## PROVIDED PASSAGE
Ariel Lavery: That being said, there is some sensitive content in this episode as well as some explicit language. So, if you’re listening with younger listeners, you might want to take a break from us at the moment.
Austin Carter: We’re really happy to get to introduce you to the hosts Enkeshi and Angela, so without further ado, here’s Black in Appalachia.
(sound of a tractor trailer)
James Baines: I'm James Baines, and I'm Black in Appalachia.
(Black in Appalachia theme music starts)
Bill Turner: You know Bob Dylan. Somebody had a tune that said you don't have to be a weatherman to know when it's raining.
Enkeshi El-Amin: This is Enkeshi El-Amin, sociologist of race in place in Black Appalachian experiences.
Angela Dennis: This is Angela Dennis, literary activist and journalist specializing in race and socioeconomic issues.
Enkeshi El-Amin: And you're listening to...
Enkeshi and Angela: … The Black in Appalachia podcast! Whoop, whoop!
Enkeshi El-Amin: What's up Angela?
Angela Dennis: Hey Enkeshi.
Enkeshi El-Amin: So, we're back again. Another episode.
Angela Dennis: Yes, we are!
Enkeshi El-Amin: We made it, we made it! (laughs)
Angela Dennis: Second episode.
Enkeshi El-Amin: What is the second episode about?
Angela Dennis: So, this episode we're gonna be talking about (rolls tongue) Corbin, Kentucky. That was my drum roll by the way...
Enkeshi El-Amin: We goin’ have to work on the drum roll. (both laugh) But, we're talking about Corbin, Kentucky. We're talking about sundown towns. We're talking about KFC. What else? We're talking about…
(background noise of being in a car)
Angela Dennis: KKK sundown towns.
Enkeshi El-Amin: So, you remember the day when we were driving to London, Kentucky and we drove through that town where the lines on the side of the street turned from white to red?
Angela Dennis: Oh, yes. It was funny. It was like the white margin lines on the road all of a sudden turn red. That was mad weird.

## TASKS TO PERFORM
(1) In the podcast transcript, what town does Angela Dennis say the second episode will be about?
(2) Please transcribe the podcast transcript between "Enkeshi El-Amin: This" and "again. Another episode.", inclusive.

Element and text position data
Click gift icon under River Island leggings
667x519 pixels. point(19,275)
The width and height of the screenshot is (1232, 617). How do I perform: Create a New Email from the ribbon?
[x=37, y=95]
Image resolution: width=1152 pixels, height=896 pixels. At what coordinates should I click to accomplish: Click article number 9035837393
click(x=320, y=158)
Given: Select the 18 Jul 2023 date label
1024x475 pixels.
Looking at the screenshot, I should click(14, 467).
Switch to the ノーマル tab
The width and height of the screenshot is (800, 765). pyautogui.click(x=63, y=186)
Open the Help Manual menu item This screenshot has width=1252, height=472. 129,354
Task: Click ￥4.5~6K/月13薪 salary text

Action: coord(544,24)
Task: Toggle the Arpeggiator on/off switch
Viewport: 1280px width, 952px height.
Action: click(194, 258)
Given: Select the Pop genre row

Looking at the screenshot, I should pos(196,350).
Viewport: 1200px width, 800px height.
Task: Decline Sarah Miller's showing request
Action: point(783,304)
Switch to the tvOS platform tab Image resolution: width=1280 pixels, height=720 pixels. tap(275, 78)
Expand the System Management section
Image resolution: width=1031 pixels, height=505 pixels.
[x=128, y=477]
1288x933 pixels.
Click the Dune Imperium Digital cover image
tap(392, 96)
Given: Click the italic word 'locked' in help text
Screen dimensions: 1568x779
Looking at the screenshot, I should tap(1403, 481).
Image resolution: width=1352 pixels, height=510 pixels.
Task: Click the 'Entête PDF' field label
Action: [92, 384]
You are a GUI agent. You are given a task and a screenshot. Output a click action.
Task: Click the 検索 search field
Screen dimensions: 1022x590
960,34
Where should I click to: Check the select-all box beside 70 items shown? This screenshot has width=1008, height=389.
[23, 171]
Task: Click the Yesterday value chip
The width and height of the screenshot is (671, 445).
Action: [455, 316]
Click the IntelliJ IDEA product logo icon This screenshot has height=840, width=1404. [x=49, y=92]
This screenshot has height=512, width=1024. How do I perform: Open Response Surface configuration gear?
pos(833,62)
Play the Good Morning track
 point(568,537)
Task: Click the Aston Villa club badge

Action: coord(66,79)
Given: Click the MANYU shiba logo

## THE RESPONSES
(1) Corbin, Kentucky.

(2)
Enkeshi El-Amin: This is Enkeshi El-Amin, sociologist of race in place in Black Appalachian experiences.
Angela Dennis: This is Angela Dennis, literary activist and journalist specializing in race and socioeconomic issues.
Enkeshi El-Amin: And you're listening to...
Enkeshi and Angela: … The Black in Appalachia podcast! Whoop, whoop!
Enkeshi El-Amin: What's up Angela?
Angela Dennis: Hey Enkeshi.
Enkeshi El-Amin: So, we're back again. Another episode.